**DESCRIPTION OF THE TASK**
Match the word "thumbs". Return each line of the data below where it appears.

EXTRACTED ENTRIES START

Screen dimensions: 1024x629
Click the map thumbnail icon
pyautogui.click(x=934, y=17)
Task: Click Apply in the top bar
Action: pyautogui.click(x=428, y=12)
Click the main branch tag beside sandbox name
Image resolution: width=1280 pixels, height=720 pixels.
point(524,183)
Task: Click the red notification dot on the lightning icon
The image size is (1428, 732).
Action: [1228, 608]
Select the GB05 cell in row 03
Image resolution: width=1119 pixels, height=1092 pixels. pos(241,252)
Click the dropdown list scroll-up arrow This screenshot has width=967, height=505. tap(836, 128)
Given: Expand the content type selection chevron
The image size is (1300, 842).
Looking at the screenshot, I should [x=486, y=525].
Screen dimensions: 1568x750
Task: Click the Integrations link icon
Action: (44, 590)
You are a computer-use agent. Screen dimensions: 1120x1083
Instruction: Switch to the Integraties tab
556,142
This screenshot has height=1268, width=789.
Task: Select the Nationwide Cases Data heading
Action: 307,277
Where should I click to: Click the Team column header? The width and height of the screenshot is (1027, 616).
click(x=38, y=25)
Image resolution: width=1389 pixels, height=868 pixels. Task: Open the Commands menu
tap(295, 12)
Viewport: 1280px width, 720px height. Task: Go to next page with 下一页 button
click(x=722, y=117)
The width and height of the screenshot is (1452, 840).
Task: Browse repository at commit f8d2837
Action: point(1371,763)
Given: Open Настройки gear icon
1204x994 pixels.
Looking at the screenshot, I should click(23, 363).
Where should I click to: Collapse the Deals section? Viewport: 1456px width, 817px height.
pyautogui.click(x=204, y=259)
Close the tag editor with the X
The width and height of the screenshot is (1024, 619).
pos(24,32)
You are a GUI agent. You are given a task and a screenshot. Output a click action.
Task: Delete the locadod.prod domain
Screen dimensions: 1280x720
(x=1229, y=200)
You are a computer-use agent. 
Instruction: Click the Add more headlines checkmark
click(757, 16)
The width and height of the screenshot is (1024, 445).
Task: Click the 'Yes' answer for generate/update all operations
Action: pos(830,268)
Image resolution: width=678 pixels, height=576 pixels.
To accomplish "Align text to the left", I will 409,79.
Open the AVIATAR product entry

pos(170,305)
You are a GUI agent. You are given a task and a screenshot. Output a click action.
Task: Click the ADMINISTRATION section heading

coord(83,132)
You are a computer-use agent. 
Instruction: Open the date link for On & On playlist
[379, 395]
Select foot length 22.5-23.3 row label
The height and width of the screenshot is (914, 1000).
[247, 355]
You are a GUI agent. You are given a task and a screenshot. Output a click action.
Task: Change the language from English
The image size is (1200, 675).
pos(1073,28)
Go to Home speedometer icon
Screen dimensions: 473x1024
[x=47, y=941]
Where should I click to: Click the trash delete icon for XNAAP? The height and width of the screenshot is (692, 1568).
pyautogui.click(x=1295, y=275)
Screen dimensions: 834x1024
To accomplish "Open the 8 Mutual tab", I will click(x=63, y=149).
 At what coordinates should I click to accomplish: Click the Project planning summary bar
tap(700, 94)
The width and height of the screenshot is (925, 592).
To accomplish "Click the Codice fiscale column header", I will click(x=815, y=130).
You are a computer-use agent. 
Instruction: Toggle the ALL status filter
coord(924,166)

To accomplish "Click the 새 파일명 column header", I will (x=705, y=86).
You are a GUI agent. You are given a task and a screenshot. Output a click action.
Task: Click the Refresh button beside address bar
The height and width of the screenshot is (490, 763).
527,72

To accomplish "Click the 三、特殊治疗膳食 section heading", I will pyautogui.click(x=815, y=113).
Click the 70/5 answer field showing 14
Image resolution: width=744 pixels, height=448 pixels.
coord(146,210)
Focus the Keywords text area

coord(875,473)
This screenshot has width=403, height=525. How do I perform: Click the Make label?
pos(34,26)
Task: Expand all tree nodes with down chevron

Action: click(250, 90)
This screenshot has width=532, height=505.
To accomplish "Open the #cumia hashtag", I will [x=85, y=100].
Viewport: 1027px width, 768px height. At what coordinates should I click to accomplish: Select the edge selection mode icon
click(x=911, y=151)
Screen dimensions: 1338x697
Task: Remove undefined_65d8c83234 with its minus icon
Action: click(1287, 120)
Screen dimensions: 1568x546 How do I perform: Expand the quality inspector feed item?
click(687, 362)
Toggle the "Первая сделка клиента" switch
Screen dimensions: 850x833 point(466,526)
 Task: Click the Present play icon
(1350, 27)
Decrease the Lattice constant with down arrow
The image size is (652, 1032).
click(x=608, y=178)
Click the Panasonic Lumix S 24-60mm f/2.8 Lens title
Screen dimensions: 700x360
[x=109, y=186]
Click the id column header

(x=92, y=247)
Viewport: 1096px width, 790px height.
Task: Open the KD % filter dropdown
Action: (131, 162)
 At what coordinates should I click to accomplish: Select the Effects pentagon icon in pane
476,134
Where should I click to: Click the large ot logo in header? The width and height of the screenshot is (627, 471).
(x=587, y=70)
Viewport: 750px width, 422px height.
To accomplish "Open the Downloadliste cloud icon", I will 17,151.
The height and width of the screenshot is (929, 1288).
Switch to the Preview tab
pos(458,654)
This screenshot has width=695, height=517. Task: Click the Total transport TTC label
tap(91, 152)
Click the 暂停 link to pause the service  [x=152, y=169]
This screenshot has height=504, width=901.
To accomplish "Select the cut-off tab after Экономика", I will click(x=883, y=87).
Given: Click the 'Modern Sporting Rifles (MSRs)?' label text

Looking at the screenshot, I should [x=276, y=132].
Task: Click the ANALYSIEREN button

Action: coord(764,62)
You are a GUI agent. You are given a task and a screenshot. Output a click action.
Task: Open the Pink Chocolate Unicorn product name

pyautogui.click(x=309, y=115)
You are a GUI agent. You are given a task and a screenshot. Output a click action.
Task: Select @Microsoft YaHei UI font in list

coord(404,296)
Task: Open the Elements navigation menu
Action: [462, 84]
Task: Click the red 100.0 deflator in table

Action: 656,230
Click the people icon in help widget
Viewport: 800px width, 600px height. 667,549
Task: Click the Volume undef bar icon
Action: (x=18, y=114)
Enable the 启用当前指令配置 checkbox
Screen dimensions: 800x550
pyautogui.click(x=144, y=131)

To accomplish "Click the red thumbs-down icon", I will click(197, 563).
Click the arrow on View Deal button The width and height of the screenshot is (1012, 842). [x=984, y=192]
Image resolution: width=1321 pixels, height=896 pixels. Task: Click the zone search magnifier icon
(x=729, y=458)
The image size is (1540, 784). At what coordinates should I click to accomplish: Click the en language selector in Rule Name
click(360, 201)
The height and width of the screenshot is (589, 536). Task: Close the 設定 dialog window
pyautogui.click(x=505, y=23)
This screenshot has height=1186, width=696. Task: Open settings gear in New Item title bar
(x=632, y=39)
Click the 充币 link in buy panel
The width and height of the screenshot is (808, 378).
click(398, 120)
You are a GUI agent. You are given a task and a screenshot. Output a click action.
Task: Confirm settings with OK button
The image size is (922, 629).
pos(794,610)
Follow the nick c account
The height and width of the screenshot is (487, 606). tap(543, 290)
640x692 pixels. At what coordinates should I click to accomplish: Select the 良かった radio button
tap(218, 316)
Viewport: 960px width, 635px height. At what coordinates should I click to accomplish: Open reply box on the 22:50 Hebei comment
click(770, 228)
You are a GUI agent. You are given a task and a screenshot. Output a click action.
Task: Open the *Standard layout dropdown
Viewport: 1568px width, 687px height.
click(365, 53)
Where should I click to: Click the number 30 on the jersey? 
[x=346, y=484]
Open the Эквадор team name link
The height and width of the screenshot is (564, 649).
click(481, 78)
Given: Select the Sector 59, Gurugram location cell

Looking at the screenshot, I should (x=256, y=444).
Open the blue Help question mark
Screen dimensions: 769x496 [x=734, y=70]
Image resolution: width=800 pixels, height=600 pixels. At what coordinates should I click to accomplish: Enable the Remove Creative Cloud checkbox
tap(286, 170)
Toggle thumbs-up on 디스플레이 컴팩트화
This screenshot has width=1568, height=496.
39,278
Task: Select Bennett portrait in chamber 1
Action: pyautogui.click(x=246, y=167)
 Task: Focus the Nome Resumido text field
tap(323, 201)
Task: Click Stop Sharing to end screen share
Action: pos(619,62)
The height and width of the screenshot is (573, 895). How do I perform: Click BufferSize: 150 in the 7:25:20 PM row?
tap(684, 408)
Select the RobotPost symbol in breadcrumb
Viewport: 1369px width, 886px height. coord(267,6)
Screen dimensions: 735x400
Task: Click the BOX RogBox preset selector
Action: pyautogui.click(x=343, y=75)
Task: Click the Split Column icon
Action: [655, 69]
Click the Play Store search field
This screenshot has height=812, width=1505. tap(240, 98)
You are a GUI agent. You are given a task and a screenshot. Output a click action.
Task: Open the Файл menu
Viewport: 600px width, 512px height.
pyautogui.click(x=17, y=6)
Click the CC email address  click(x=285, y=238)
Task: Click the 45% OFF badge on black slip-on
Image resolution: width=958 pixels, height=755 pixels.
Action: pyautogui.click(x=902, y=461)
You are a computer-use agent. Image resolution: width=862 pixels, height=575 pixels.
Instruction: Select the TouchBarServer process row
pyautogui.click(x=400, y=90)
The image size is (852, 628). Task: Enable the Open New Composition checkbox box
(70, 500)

EXTRACTED ENTRIES END

**TASK SOLUTION**
To accomplish "Click the red thumbs-down icon", I will click(197, 563).
Toggle thumbs-up on 디스플레이 컴팩트화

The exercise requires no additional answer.